Pengertian Populasi & Sampel Menurut Sugiyono

AsikBelajar.Com | Artikel ini diambil dari buku Prof. Dr. Sugiyono berjudul Metode Penelitian Kombinasi (Mixed Methods) pada Bab V sebagai berikut:

A. Populasi
Populasi adalah wilayah generalisasi yang terdiri atas: obyek/subyek yang mempunyai kualitas dan karakteristik tertentu yang ditetapkan oleh peneliti untuk dipelajari dan kemudian ditarik kesimpulannya.

Jadi populasi bukan hanya orang, tetapi juga obyek dan benda-benda alam yang lain. Populasi juga bukan sekedar jumlah yang ada pada obyek/subyek yang dipelajari, tetapi meliputi seluruh karakteristik/ sifat yang dimiliki oleh subyek atau obyek itu.

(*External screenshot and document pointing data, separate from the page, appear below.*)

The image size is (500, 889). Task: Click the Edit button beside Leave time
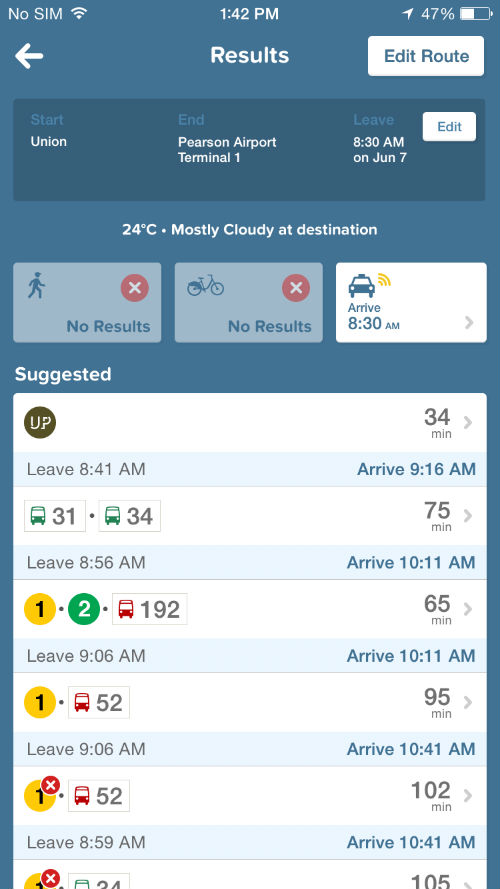point(449,126)
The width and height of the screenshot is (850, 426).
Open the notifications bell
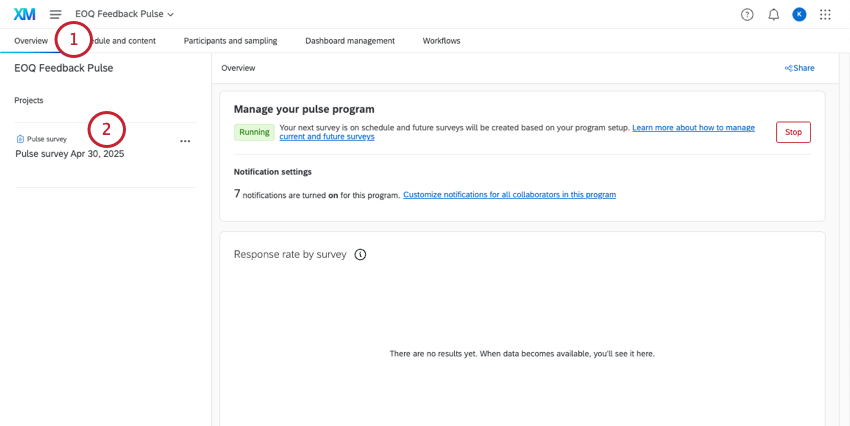point(773,14)
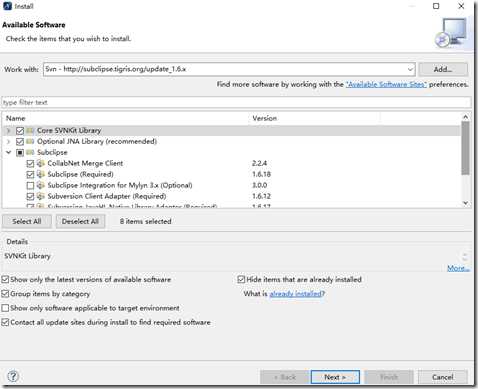Open the Work with site dropdown
This screenshot has width=478, height=389.
click(x=410, y=69)
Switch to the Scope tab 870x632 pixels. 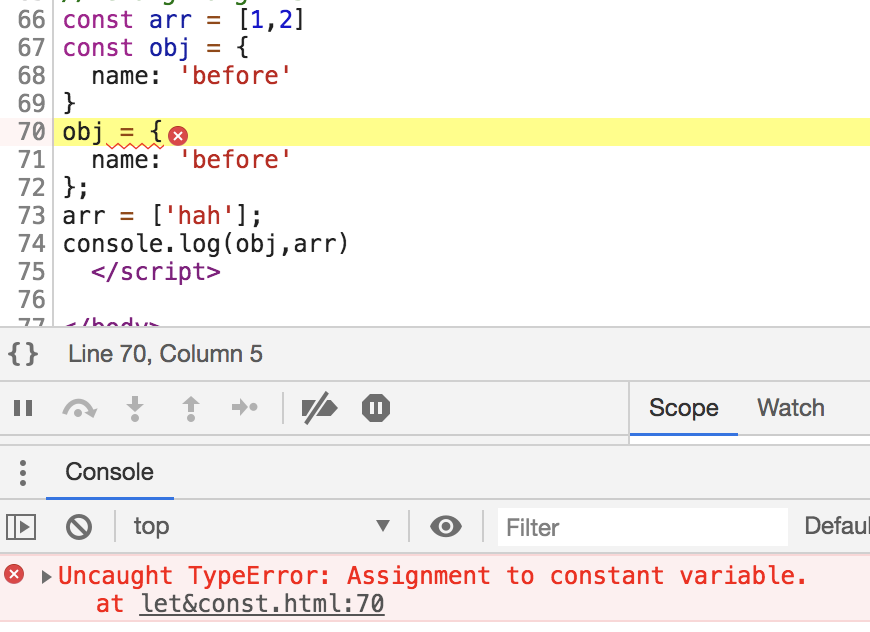pyautogui.click(x=684, y=408)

Misalnya akan melakukan penelitian di sekolah X, maka sekolah X ini merupakan populasi. Sekolah X mempunyai sejumlah orang/subyrk dan obyek yang lain. Hal ini berarti populasi dalam arti jumlah/kuantitas. Tetapi sekolah X juga mempunyai karakteristik orang-orangnya, misalnya motivasi kerjanya, disiplin kerjanya. kepemimpinannya, iklim organisasinya dan lain-lain; dan juga mempunyai karakteristik obyek yang lain, misalnya kebijakan, prosedur kerja, tata ruang kelas, lulusan yang dihasilkan dan lain-lain. Yang terakhir berarti populasi dalam arti karakteristik.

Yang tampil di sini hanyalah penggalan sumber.